10 Things Parents Need to Know about Girls and Puberty
Puberty is an exciting and confusing time for young girls. They are excited because this signals “growing up,” but it also can be scary. The more comfortable you are discussing puberty and sexuality, the more your daughter will understand that she shouldn’t be embarrassed or afraid. If you find it difficult to talk about these issues, buy a book about puberty and use it as a guide. Be sure she knows she can come to you to talk about her concerns.

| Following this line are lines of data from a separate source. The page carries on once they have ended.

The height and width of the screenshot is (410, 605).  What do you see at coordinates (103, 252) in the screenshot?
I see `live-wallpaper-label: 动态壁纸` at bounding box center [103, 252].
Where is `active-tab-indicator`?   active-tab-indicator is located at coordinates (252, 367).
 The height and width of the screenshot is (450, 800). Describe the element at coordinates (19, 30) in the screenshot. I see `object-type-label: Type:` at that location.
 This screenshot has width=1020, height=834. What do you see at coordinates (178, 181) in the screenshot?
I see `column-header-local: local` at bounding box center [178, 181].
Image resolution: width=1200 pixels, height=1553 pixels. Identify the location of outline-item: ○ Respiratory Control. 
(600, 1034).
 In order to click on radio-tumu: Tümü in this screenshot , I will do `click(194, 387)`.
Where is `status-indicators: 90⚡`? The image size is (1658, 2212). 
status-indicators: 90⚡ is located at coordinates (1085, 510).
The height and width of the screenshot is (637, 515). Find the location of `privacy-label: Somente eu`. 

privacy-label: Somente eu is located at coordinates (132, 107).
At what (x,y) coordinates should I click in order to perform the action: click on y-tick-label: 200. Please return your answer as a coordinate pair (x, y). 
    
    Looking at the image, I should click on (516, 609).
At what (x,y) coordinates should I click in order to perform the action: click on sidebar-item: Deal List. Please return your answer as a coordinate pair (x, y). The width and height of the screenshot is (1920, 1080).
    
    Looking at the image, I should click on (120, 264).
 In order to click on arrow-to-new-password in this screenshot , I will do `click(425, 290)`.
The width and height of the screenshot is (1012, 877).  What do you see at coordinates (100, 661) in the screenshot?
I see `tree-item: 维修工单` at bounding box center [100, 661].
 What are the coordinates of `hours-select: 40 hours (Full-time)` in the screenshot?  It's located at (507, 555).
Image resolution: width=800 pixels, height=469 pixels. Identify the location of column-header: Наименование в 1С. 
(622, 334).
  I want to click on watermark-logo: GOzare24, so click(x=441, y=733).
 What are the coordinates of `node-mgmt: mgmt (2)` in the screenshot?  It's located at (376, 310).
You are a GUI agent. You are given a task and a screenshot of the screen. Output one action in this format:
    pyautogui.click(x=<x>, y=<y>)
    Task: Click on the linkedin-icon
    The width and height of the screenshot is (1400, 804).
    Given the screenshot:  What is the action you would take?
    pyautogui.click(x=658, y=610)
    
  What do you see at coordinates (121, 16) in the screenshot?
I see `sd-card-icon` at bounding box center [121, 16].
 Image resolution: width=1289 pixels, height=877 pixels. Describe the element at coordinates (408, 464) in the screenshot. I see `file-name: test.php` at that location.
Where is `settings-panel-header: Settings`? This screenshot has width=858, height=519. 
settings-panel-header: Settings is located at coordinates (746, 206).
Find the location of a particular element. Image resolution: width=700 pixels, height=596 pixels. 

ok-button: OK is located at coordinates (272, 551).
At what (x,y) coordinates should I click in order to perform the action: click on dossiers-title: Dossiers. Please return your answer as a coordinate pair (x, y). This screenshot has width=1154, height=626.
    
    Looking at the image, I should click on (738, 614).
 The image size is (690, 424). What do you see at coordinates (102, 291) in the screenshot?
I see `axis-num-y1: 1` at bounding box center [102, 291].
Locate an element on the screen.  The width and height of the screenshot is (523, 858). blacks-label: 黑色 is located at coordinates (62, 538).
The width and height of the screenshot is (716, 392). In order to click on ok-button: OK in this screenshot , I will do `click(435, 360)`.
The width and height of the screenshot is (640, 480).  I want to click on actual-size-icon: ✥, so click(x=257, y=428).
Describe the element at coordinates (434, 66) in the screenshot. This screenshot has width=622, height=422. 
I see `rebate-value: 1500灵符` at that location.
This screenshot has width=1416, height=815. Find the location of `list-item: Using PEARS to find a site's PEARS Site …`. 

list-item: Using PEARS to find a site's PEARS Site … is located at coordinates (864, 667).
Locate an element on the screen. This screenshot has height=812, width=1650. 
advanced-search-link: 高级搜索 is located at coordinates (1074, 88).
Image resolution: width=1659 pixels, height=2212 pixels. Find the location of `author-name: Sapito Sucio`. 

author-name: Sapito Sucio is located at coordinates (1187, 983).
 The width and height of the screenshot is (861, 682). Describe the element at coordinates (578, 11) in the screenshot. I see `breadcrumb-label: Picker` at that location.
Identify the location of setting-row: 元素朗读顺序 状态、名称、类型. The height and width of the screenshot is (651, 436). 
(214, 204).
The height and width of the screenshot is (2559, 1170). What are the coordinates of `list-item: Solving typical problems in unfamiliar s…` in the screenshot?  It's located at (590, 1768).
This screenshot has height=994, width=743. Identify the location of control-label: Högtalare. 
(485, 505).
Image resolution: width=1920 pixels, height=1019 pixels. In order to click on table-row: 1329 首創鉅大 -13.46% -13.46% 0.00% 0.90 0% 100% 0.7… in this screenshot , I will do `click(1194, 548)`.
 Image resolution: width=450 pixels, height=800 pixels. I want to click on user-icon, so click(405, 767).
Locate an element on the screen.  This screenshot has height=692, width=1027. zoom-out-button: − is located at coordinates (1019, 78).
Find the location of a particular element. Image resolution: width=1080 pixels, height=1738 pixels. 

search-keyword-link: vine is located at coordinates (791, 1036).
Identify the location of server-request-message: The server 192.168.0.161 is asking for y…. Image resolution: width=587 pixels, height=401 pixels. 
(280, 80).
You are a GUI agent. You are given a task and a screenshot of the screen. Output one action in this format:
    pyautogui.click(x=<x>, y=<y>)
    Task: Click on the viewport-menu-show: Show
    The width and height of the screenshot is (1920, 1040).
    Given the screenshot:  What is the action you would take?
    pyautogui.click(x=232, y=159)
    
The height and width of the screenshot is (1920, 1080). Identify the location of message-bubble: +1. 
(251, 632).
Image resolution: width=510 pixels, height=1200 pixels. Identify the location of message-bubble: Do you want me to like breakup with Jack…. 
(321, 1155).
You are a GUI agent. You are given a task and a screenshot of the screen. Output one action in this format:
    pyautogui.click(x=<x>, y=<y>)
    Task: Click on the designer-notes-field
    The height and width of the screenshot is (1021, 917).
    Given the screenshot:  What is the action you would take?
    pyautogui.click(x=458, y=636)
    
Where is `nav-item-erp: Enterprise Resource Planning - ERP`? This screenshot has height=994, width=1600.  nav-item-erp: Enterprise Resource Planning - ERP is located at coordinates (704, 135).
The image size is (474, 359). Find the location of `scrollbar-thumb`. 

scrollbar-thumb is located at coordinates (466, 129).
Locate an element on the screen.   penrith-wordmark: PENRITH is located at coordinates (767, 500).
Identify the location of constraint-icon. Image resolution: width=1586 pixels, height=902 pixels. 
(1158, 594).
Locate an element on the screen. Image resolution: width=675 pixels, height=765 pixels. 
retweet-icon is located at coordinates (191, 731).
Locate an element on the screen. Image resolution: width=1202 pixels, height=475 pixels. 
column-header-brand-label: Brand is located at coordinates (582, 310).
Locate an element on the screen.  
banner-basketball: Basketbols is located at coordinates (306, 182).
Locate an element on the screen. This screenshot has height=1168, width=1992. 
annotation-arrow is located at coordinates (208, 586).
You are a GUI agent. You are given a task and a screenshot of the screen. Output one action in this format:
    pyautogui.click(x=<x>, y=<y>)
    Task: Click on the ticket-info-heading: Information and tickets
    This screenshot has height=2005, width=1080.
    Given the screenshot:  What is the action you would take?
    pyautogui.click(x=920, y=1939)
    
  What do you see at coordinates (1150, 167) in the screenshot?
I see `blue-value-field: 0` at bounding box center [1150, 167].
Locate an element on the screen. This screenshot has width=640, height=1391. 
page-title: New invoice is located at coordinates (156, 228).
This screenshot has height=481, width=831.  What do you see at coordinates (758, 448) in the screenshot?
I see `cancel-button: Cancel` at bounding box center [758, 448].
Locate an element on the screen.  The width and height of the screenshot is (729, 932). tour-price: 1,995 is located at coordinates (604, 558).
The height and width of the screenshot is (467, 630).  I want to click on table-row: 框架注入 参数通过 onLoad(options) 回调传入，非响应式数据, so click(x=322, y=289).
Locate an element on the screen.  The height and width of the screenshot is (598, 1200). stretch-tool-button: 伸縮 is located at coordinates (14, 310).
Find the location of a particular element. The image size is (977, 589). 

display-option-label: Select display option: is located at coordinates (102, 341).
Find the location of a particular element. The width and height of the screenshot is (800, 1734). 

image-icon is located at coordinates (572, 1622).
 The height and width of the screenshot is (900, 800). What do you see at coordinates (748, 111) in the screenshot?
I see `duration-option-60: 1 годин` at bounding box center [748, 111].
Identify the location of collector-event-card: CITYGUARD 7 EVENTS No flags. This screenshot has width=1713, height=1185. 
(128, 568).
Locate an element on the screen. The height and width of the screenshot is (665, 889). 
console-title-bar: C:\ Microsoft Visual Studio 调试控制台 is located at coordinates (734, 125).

Through sex education classes at school and from books and friends, your daughter is going to hear a lot of new words, such as menstruation, puberty, vagina. And she may be confused about some of the meanings. Be sure to use the correct terminology when talking to her about what changes to expect.
Your daughter might notice yellow or white discharge from 6 to18 months before her first period. This is normal--it's the body’s way of preparing for menstruation.
Besides menstruation, some of the physical changes to expect are: growth spurt, changes in body shape, breast development, body odor, acne, hair growth in pubic area, legs and underarms.
She might be easily frustrated, angry or feel sad for no apparent reason. The emotional changes are sometimes the most difficult for young girls to understand. At some point, every girl has said, “I don’t know why I am crying!”
Where just a few months ago scenes of kissing or romantic gestures were considered weird or “yucky,” they now hold immense interest. She might start daydreaming about relationships and romance. She might develop an intense crush.
Puberty brings with it body odor. Your daughter will probably sweat more than she did before. The oil glands in the body also become more active and your duaghter may notice that her face and hair are greasier than before.
If you no longer use pads or are a single-father household, buy some pads to have on hand. Go over how to use the pads so your daughter feels more comfortable should her first period come when you are not around. Let her know the nurse at school always has pads available.
Some of her friends may develop a large bust, some may be much smaller. Some may have tiny waists and others may be thicker around the middle. Let her know that each body is exactly as it should be and that there there is no “right” or “wrong” size.
If she enters puberty earlier than her friends, she might feel she no longer fits in. Let her know that puberty is normal and that her friends will be going through the same thing over the next few years. Or, if your daughter starts puberty later, she might feel there is something wrong with her. Up to the age 16, anything should be considered normal.